How We Are, a massive new exhibition at Tate Britain containing more than 500 images from 100 photographers, does not feature any work by these gentlemen scientists, but similar tensions run through the selections that have made it on to the gallery walls. The pictures of Glasgow by Thomas Annan are a prime example.
Commissioned after a parliamentary ruling in 1866 to level the city centre and make way for the impressive Victorian architecture that remains today, these images are a record of the packed and dismal streets that have been erased. Lighting conditions were so poor in these slums that Annan managed only to produce around 30 successful pictures in the three years he worked to record the area. The images he captured - such as No 118 High Street (1868) - clearly show the technical difficulties of working in these confined spaces, but they also show Annan's desire to convey something of the life of the area and the hope for its future.
More than 20 people are captured in this picture. Squeezed between the walls, they are looking towards a street lamp. It is a light at the end of the tunnel as they wait for the better life they have been promised.

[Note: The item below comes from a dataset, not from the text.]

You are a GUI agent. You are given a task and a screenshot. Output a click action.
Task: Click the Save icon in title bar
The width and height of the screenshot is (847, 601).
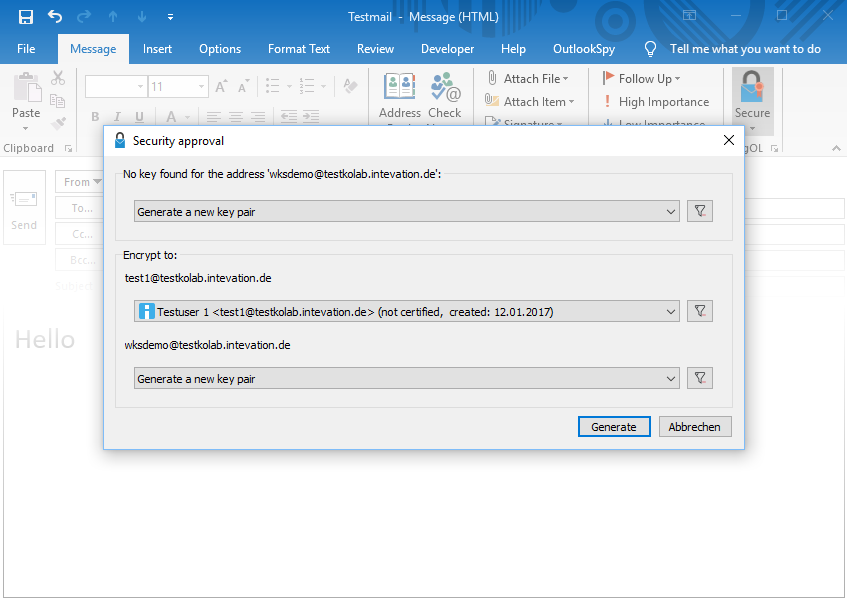pyautogui.click(x=26, y=17)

Like the inhabitants threading their way through these cramped streets, Annan negotiated the demands imposed by his documentary commission and his own urge to express in these shots the greater significance of the moment.
Similarly, Alfred Buckham's Aerial View of Edinburgh (c1920s) navigates between the practical applications of photography and the greater depths it can reveal. Buckham was head of aerial reconnaissance for the Royal Navy during the First World War. Using the tools of his trade, he made images of astonishing beauty. This photograph (made possible by innovations driven by the war effort) is still amazing, even in the age of budget airlines. Normal perspective has been reversed: the castle appears delicate and small, the clouds voluminous and heavy. And the biplane is suspended between the two like a toy.
The aesthetic possibilities of military advances are also picked up in the 21st century by Simon Norfolk. Included in the exhibition is an image from his Military Landscapes series (2006), portraying the Perisher submarine exercise area between Ayrshire and Arran.
Norfolk attempts to capture what he calls the "military sublime" - a phrase equally applicable to Buckham. In a large-scale photograph, which shows an eerie calm on the lifeless Firth of Clyde, you can understand exactly the sense of awe and terror he is aiming at. "These photographs," Norfolk explains, "form chapters in a larger project attempting to understand how war, and the need to fight war, has formed our world: how so many of the spaces we occupy, the technologies we use, and the ways we understand ourselves, are created by military conflict."
Arranged chronologically, the images in this exhibition promise an unparalleled portrait of the UK from the invention of photography in the mid-1800s to the present. Work by early photographers such as Annan and Julia Margaret Cameron sit alongside contemporary photographs by Norfolk and Martin Parr. The selection also includes some interesting work not often displayed, like the Sassoon family photo album or Canadian Homer Syke's images of bizarre British traditions and customs (including an image of the Burry Man of South Queensferry).
This is a rich topic providing a fascinating insight into recent history, as well as an engaging survey of the uses of photography. But the exhibition presents something more compelling than this. It traces that curious relationship between the technical nature of the process and its capacity to produce something with resonance far greater than its origins suggest. In doing so it reveals the captivating power of people who, using the simple chemical process that makes photography possible, can capture a vision of Britain.
- How We Are - Photographing Britain is at Tate Britain, London, from Tuesday.